Yacht Goes Aground, Spills Fuel in Marine Sanctuary Off Maui
A charter yacht has gone aground in a protected bay on Maui, spilling an unknown quantity of fuel and drawing concern from local officials.
On Monday, the 94-foot yacht Nakoa grounded on the north side of Maui's Honolua Bay, a protected marine sanctuary area. The owner told local media that the yacht's mooring line parted early Monday morning in a "freak accident," resulting in the boat drifting ashore.

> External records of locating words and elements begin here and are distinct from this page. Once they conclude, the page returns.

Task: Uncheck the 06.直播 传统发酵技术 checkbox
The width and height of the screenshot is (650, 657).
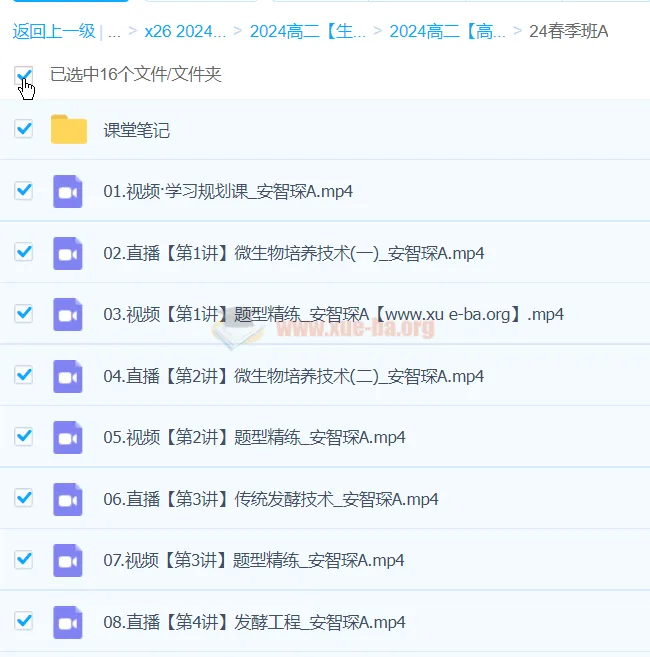Action: tap(24, 498)

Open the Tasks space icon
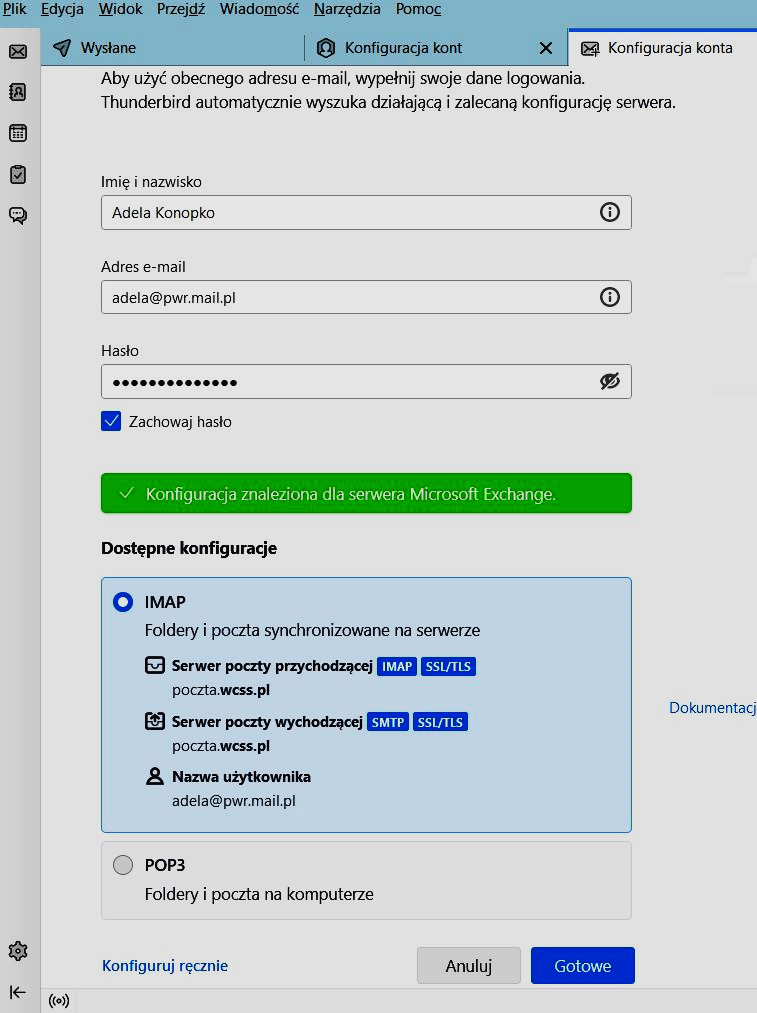tap(18, 174)
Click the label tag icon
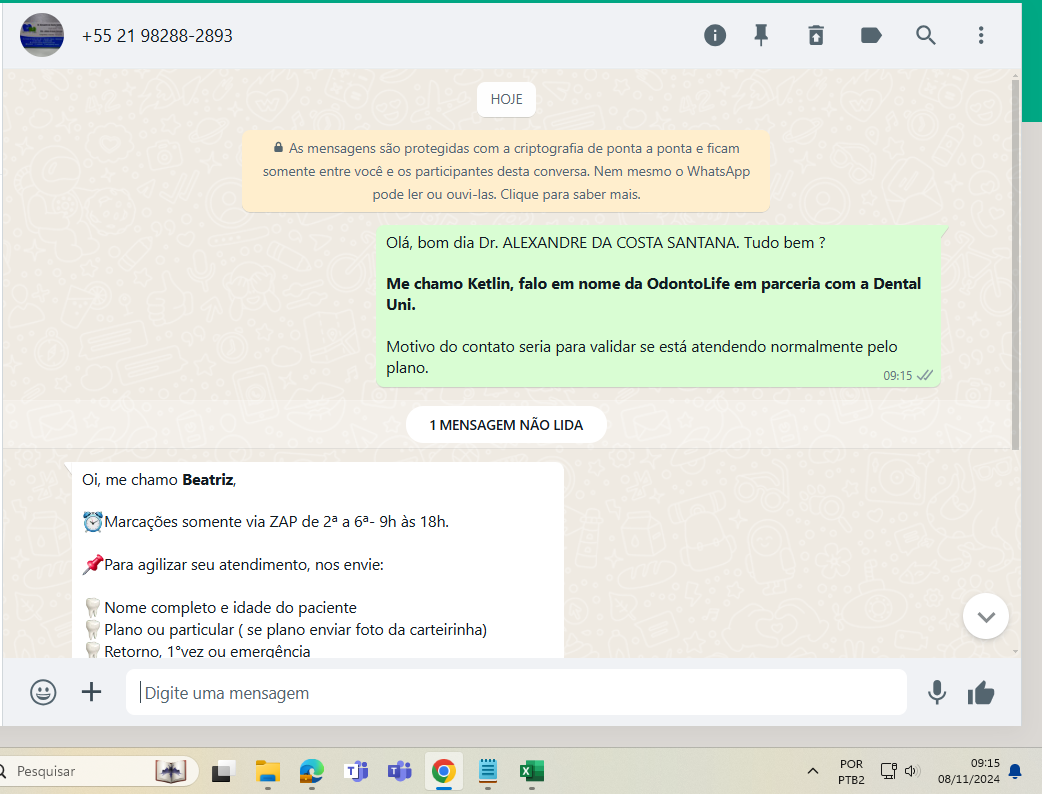1042x794 pixels. (x=871, y=35)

The yacht released diesel into the water Tuesday when the bilge pumps activated, the owner told the AP. The owner's initial refloat attempt was not successful, and the U.S. Coast Guard took command of the response. The Coast Guard has selected a professional salvor, Sea Engineering, to remove the vessel and its fuel. The objective is to complete the project by Friday, according to the AP.
Maui Mayor Richard Bissen Jr. has asked Hawaii Gov. Josh Green to expedite the response effort in order to minimize the risk of environmental harm in Honolua Bay. "The longer the vessel remains in the sensitive area the higher the risk of damage," Bissen said.
A private construction company has offered to push the boat off the beach with an excavator, and Maui County issued the necessary emergency permit so that the machine could access the site from the land side. However, the State of Hawaii's natural resources department said that it does not plan to issue a permit to allow this refloat method.
Honolua Bay is part of a state-administered marine life conservation district, where fishing and removal of marine life are prohibited. It is home to large coral outcroppings, and it is a popular diving destination.